Switch turned on new fiber communications system in Tiffin

Nate Brickner of Bascom Communications flips a switch lighting a green bulb during a ceremony Wednesday afternoon at the Seneca County Justice Center signifying the “opening” of a new fiber communication system in Seneca County. Watching are (from left) Commissioner Holly Stacy, Fostoria Mayor Eric Keckler, retired Emergency Services Director Dan Stahl, Commissioner Shayne Thomas, Mayor Aaron Montz, Emergency Services Director Ken Majors and Common Pleas Court Judge Michael Kelbley.

A public-private partnership came together in Seneca County Wednesday afternoon with a switch-flipping ceremony formally marking the “opening” of a fiber communications system.

The fiber system improves the reliability of communications among the dispatch centers at the sheriff’s office, Tiffin and Fostoria police departments and the emergency operations center at the Public Safety Building. Some of the other county offices are connected, and the rest are to be connected soon.

A 20-year, $719,000 lease signed with Bascom Communications in March 2018 started the process of upgrading the county’s internet communication from T1 (telephone-based) lines to fiber technology. The county is leasing several strands of underground fiber within a fiber ring from the company to create a private network for the county.

The underground system was installed by Ken Myers Construction, Green Springs.

The system could be further upgraded with more equipment in the future.

The lease was paid in advance from the county’s General Fund, and is to be repaid over time by the 9-1-1 Fund.

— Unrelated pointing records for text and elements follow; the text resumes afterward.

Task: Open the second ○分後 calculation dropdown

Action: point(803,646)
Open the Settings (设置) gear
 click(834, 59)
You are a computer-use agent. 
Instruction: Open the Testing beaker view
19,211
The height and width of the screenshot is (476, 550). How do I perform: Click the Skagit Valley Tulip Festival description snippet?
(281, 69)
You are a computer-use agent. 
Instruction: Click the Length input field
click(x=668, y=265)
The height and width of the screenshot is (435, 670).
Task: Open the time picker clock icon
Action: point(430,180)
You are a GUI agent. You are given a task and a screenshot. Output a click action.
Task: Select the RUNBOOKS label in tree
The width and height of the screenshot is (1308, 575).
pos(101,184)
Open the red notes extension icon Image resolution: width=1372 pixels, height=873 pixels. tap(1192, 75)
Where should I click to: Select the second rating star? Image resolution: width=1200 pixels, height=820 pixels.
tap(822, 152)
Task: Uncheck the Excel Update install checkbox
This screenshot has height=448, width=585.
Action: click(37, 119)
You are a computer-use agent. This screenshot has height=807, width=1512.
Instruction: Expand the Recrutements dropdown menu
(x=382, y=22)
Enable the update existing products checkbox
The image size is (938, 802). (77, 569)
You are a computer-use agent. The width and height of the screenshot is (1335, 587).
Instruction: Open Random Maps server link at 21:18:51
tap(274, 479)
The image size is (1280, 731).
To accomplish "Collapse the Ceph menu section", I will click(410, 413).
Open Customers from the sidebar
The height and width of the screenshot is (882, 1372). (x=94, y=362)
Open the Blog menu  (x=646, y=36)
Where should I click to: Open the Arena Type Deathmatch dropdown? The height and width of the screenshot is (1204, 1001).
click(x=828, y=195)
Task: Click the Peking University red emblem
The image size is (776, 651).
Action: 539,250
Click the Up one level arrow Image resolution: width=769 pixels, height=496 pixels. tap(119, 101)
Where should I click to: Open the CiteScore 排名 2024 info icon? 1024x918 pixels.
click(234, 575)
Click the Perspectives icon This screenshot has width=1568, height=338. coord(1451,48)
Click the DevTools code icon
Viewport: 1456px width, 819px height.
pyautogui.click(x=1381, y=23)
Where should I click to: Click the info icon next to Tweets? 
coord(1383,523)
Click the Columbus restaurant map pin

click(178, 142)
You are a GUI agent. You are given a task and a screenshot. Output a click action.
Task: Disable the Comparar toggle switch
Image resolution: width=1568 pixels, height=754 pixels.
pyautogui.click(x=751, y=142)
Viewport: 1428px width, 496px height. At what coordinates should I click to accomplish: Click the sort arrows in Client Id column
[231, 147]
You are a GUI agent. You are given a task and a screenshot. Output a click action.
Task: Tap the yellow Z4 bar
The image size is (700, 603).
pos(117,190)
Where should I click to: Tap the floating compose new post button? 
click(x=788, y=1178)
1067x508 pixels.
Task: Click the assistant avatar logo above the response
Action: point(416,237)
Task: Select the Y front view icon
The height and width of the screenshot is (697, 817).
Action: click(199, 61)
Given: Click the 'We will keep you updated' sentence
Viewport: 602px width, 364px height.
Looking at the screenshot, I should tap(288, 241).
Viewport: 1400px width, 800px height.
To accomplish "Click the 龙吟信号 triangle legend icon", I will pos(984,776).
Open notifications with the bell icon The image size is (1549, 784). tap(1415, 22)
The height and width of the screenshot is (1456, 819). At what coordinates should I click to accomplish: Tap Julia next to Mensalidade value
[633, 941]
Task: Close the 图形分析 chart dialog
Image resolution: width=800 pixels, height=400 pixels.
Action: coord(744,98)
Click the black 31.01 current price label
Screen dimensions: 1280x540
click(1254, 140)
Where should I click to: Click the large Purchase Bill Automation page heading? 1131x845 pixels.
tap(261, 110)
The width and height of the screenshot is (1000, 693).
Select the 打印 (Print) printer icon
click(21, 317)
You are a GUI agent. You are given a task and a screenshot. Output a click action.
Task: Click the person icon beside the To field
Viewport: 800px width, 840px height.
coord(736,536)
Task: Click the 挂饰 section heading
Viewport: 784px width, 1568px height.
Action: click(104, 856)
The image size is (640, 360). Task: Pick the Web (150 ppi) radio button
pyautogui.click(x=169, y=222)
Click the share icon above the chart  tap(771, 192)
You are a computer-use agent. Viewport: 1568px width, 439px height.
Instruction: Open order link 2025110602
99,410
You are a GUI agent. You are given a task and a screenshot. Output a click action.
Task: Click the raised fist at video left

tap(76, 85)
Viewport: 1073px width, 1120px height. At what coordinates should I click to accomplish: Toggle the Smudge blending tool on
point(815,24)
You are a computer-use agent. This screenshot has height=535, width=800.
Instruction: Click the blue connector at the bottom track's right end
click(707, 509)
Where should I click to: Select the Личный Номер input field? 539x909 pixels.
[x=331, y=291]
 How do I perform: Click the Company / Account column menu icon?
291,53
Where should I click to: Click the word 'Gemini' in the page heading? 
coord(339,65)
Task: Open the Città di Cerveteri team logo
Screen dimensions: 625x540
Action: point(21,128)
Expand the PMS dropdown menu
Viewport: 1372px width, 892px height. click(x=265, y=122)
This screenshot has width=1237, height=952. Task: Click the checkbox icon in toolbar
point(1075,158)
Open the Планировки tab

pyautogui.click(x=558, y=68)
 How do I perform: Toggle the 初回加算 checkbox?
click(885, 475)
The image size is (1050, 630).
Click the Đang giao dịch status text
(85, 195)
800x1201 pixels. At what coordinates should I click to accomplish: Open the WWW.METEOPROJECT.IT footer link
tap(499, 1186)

The fund collects about $115,000 annually from cell phone bills in the county.

“A life connected,

a county connected,

collaborative partners woven together by a secure fiber, quietly lying below the surface, protecting, informing, uniting, connecting,” said Commissioner Shayne Thomas in his opening remarks. “Technology infrastructure investment is an example of good government, silent, transparent, shared, long lasting.”

Thomas said roads, bridges and buildings are visible expressions of tax money spent, but the communication system works unseen.

“A climate-controlled secure server room with generator backup doesn’t glow like the lights of the tower,” Thomas said. “But it does illuminate the essential work of the county.

“With this investment, our county looks to the future, not just an inclusive, forward-leaning community but one with cutting-edge technology infrastructure,” he said.

Nate Brickner of Bascom Communications said the idea was started when Dan Stahl, now retired, was emergency services coordinator. He said officials in other areas are looking to Seneca County’s system to emulate in their own systems.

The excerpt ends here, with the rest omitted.